Work task ▸ The lines that make up this material should each be returned exactly.

---*---

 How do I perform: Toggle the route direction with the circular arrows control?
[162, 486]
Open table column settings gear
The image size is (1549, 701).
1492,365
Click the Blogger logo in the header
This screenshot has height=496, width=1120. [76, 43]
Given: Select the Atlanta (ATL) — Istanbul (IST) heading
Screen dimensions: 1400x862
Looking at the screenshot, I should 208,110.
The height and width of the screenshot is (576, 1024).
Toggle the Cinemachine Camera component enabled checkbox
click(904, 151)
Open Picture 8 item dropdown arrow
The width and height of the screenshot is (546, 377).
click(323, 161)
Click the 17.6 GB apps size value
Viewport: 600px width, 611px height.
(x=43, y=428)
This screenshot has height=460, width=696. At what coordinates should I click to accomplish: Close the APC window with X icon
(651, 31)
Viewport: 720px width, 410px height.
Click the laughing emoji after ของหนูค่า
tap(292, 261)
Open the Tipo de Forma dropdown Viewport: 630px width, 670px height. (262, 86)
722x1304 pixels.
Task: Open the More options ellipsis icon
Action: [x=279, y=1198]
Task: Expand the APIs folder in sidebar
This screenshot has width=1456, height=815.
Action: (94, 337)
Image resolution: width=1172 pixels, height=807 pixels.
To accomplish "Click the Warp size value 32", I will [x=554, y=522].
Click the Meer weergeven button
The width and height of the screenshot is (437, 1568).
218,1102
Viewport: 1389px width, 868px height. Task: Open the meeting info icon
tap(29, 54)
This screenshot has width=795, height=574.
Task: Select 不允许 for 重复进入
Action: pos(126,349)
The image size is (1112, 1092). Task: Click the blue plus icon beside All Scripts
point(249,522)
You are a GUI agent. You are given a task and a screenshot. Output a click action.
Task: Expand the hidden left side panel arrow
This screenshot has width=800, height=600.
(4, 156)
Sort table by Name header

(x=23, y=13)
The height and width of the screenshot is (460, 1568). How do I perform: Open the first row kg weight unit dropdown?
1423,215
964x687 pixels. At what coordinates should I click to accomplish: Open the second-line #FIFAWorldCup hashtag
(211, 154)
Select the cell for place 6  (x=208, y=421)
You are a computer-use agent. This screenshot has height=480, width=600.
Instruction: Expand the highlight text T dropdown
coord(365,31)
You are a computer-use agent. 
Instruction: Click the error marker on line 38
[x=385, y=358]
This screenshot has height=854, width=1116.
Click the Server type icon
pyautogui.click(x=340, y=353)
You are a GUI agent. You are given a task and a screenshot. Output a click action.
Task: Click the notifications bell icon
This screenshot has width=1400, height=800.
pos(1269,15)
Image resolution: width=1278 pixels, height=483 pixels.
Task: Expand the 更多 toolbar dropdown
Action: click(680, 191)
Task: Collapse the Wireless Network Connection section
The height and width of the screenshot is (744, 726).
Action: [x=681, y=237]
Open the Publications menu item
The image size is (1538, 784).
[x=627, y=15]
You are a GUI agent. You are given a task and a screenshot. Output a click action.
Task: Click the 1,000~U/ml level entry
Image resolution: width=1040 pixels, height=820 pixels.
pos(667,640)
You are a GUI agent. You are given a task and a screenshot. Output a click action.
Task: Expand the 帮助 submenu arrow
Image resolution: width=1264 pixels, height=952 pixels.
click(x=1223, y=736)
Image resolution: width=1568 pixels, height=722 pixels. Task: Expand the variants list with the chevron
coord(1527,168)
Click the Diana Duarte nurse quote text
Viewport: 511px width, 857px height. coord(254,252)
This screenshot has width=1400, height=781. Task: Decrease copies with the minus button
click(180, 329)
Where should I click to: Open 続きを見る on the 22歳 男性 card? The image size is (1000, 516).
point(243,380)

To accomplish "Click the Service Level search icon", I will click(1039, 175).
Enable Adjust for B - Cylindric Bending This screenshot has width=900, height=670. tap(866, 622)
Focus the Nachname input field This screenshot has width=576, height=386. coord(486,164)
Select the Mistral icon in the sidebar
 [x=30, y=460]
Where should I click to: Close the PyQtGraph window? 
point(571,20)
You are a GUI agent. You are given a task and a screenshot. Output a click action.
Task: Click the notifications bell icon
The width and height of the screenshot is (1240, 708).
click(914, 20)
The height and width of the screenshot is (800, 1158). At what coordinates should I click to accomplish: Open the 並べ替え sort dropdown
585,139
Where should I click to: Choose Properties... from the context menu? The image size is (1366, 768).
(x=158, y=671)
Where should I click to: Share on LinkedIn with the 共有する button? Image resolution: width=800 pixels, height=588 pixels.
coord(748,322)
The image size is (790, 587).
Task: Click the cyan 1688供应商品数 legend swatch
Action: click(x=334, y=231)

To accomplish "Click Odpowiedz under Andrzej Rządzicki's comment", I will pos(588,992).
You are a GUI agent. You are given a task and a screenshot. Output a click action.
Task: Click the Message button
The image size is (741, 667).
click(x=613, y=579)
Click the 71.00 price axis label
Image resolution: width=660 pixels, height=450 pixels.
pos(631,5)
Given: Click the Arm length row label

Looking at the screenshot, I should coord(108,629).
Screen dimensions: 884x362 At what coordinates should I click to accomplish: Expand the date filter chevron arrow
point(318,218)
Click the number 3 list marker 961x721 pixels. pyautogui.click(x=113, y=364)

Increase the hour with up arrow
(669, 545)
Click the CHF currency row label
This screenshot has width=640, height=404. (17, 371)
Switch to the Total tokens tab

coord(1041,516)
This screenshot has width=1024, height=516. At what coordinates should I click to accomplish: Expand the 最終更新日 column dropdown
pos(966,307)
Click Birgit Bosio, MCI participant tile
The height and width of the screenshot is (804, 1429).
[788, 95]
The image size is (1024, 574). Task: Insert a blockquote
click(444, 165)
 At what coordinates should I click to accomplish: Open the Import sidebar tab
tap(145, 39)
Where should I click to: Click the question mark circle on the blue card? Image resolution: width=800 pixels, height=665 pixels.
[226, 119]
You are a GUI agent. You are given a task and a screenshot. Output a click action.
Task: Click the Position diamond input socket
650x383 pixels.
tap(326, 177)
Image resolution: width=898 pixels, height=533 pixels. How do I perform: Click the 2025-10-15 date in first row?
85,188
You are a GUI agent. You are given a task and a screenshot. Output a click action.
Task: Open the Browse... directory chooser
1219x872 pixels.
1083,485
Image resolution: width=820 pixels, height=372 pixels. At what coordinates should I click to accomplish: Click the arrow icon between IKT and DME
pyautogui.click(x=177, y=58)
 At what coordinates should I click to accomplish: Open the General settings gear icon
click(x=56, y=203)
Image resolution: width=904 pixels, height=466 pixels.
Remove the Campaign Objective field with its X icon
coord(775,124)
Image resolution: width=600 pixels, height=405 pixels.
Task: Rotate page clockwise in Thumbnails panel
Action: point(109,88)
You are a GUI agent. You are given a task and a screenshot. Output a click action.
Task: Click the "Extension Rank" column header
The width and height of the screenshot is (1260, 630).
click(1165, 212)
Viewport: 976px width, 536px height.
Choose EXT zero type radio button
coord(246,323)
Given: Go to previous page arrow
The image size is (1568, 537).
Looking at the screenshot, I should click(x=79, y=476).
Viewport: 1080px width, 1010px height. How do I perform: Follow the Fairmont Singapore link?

---*---

Reply ▸
 How do I perform: Toggle the route direction with the circular arrows control?
[162, 486]
Open table column settings gear
The image size is (1549, 701).
1492,365
Click the Blogger logo in the header
This screenshot has height=496, width=1120. [76, 43]
Given: Select the Atlanta (ATL) — Istanbul (IST) heading
Screen dimensions: 1400x862
Looking at the screenshot, I should 208,110.
The height and width of the screenshot is (576, 1024).
Toggle the Cinemachine Camera component enabled checkbox
click(904, 151)
Open Picture 8 item dropdown arrow
The width and height of the screenshot is (546, 377).
click(323, 161)
Click the 17.6 GB apps size value
Viewport: 600px width, 611px height.
(x=43, y=428)
This screenshot has height=460, width=696. At what coordinates should I click to accomplish: Close the APC window with X icon
(651, 31)
Viewport: 720px width, 410px height.
Click the laughing emoji after ของหนูค่า
tap(292, 261)
Open the Tipo de Forma dropdown Viewport: 630px width, 670px height. (262, 86)
722x1304 pixels.
Task: Open the More options ellipsis icon
Action: [x=279, y=1198]
Task: Expand the APIs folder in sidebar
This screenshot has width=1456, height=815.
Action: (94, 337)
Image resolution: width=1172 pixels, height=807 pixels.
To accomplish "Click the Warp size value 32", I will [x=554, y=522].
Click the Meer weergeven button
The width and height of the screenshot is (437, 1568).
218,1102
Viewport: 1389px width, 868px height. Task: Open the meeting info icon
tap(29, 54)
This screenshot has width=795, height=574.
Task: Select 不允许 for 重复进入
Action: pos(126,349)
The image size is (1112, 1092). Task: Click the blue plus icon beside All Scripts
point(249,522)
You are a GUI agent. You are given a task and a screenshot. Output a click action.
Task: Expand the hidden left side panel arrow
This screenshot has width=800, height=600.
(4, 156)
Sort table by Name header

(x=23, y=13)
The height and width of the screenshot is (460, 1568). How do I perform: Open the first row kg weight unit dropdown?
1423,215
964x687 pixels. At what coordinates should I click to accomplish: Open the second-line #FIFAWorldCup hashtag
(211, 154)
Select the cell for place 6  (x=208, y=421)
You are a computer-use agent. This screenshot has height=480, width=600.
Instruction: Expand the highlight text T dropdown
coord(365,31)
You are a computer-use agent. 
Instruction: Click the error marker on line 38
[x=385, y=358]
This screenshot has height=854, width=1116.
Click the Server type icon
pyautogui.click(x=340, y=353)
You are a GUI agent. You are given a task and a screenshot. Output a click action.
Task: Click the notifications bell icon
This screenshot has width=1400, height=800.
pos(1269,15)
Image resolution: width=1278 pixels, height=483 pixels.
Task: Expand the 更多 toolbar dropdown
Action: click(680, 191)
Task: Collapse the Wireless Network Connection section
The height and width of the screenshot is (744, 726).
Action: [x=681, y=237]
Open the Publications menu item
The image size is (1538, 784).
[x=627, y=15]
You are a GUI agent. You are given a task and a screenshot. Output a click action.
Task: Click the 1,000~U/ml level entry
Image resolution: width=1040 pixels, height=820 pixels.
pos(667,640)
You are a GUI agent. You are given a task and a screenshot. Output a click action.
Task: Expand the 帮助 submenu arrow
Image resolution: width=1264 pixels, height=952 pixels.
click(x=1223, y=736)
Image resolution: width=1568 pixels, height=722 pixels. Task: Expand the variants list with the chevron
coord(1527,168)
Click the Diana Duarte nurse quote text
Viewport: 511px width, 857px height. coord(254,252)
This screenshot has width=1400, height=781. Task: Decrease copies with the minus button
click(180, 329)
Where should I click to: Open 続きを見る on the 22歳 男性 card? The image size is (1000, 516).
point(243,380)

To accomplish "Click the Service Level search icon", I will click(1039, 175).
Enable Adjust for B - Cylindric Bending This screenshot has width=900, height=670. tap(866, 622)
Focus the Nachname input field This screenshot has width=576, height=386. coord(486,164)
Select the Mistral icon in the sidebar
 [x=30, y=460]
Where should I click to: Close the PyQtGraph window? 
point(571,20)
You are a GUI agent. You are given a task and a screenshot. Output a click action.
Task: Click the notifications bell icon
The width and height of the screenshot is (1240, 708).
click(914, 20)
The height and width of the screenshot is (800, 1158). At what coordinates should I click to accomplish: Open the 並べ替え sort dropdown
585,139
Where should I click to: Choose Properties... from the context menu? The image size is (1366, 768).
(x=158, y=671)
Where should I click to: Share on LinkedIn with the 共有する button? Image resolution: width=800 pixels, height=588 pixels.
coord(748,322)
The image size is (790, 587).
Task: Click the cyan 1688供应商品数 legend swatch
Action: click(x=334, y=231)

To accomplish "Click Odpowiedz under Andrzej Rządzicki's comment", I will pos(588,992).
You are a GUI agent. You are given a task and a screenshot. Output a click action.
Task: Click the Message button
The image size is (741, 667).
click(x=613, y=579)
Click the 71.00 price axis label
Image resolution: width=660 pixels, height=450 pixels.
pos(631,5)
Given: Click the Arm length row label

Looking at the screenshot, I should coord(108,629).
Screen dimensions: 884x362 At what coordinates should I click to accomplish: Expand the date filter chevron arrow
point(318,218)
Click the number 3 list marker 961x721 pixels. pyautogui.click(x=113, y=364)

Increase the hour with up arrow
(669, 545)
Click the CHF currency row label
This screenshot has width=640, height=404. (17, 371)
Switch to the Total tokens tab

coord(1041,516)
This screenshot has width=1024, height=516. At what coordinates should I click to accomplish: Expand the 最終更新日 column dropdown
pos(966,307)
Click Birgit Bosio, MCI participant tile
The height and width of the screenshot is (804, 1429).
[788, 95]
The image size is (1024, 574). Task: Insert a blockquote
click(444, 165)
 At what coordinates should I click to accomplish: Open the Import sidebar tab
tap(145, 39)
Where should I click to: Click the question mark circle on the blue card? Image resolution: width=800 pixels, height=665 pixels.
[226, 119]
You are a GUI agent. You are given a task and a screenshot. Output a click action.
Task: Click the Position diamond input socket
650x383 pixels.
tap(326, 177)
Image resolution: width=898 pixels, height=533 pixels. How do I perform: Click the 2025-10-15 date in first row?
85,188
You are a GUI agent. You are given a task and a screenshot. Output a click action.
Task: Open the Browse... directory chooser
1219x872 pixels.
1083,485
Image resolution: width=820 pixels, height=372 pixels. At what coordinates should I click to accomplish: Click the arrow icon between IKT and DME
pyautogui.click(x=177, y=58)
 At what coordinates should I click to accomplish: Open the General settings gear icon
click(x=56, y=203)
Image resolution: width=904 pixels, height=466 pixels.
Remove the Campaign Objective field with its X icon
coord(775,124)
Image resolution: width=600 pixels, height=405 pixels.
Task: Rotate page clockwise in Thumbnails panel
Action: point(109,88)
You are a GUI agent. You are given a task and a screenshot. Output a click action.
Task: Click the "Extension Rank" column header
The width and height of the screenshot is (1260, 630).
click(1165, 212)
Viewport: 976px width, 536px height.
Choose EXT zero type radio button
coord(246,323)
Given: Go to previous page arrow
The image size is (1568, 537).
Looking at the screenshot, I should click(x=79, y=476).
Viewport: 1080px width, 1010px height. How do I perform: Follow the Fairmont Singapore link?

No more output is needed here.